#### Your goal:
Reproduce exactly the lines of the material beneath, from the line that contains "Screenshot is 768x2252." to the line that contains "Vadba na svežem zraku", both included, and no other lines.

#### Given records:
——

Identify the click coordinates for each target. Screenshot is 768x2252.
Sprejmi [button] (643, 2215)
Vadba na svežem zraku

——

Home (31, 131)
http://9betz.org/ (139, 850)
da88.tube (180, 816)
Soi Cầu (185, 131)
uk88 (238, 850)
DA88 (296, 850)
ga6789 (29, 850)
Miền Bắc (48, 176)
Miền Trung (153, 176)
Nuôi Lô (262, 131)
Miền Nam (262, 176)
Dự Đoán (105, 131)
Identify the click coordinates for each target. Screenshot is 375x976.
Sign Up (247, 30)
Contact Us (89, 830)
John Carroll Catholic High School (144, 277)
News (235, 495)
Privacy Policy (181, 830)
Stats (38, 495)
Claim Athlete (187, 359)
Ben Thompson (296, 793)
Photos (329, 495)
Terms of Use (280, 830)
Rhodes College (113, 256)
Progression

——

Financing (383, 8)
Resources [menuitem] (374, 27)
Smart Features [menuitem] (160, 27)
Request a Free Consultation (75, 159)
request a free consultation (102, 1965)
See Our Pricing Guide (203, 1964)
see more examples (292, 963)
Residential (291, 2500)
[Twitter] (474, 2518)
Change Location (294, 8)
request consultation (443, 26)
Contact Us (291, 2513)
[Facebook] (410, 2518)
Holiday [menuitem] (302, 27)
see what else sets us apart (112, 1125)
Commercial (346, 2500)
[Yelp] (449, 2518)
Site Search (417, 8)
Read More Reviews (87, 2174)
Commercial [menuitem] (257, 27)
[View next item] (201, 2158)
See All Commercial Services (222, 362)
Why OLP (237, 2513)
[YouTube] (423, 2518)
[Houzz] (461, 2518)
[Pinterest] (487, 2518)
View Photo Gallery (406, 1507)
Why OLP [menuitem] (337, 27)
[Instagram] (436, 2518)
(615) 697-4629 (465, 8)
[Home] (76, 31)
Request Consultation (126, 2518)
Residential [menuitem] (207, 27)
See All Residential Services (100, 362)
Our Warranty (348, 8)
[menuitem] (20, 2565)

——

#### Task result:
Identify the click coordinates for each target. Screenshot is 768x2252.
Sprejmi [button] (643, 2215)
Vadba na svežem zraku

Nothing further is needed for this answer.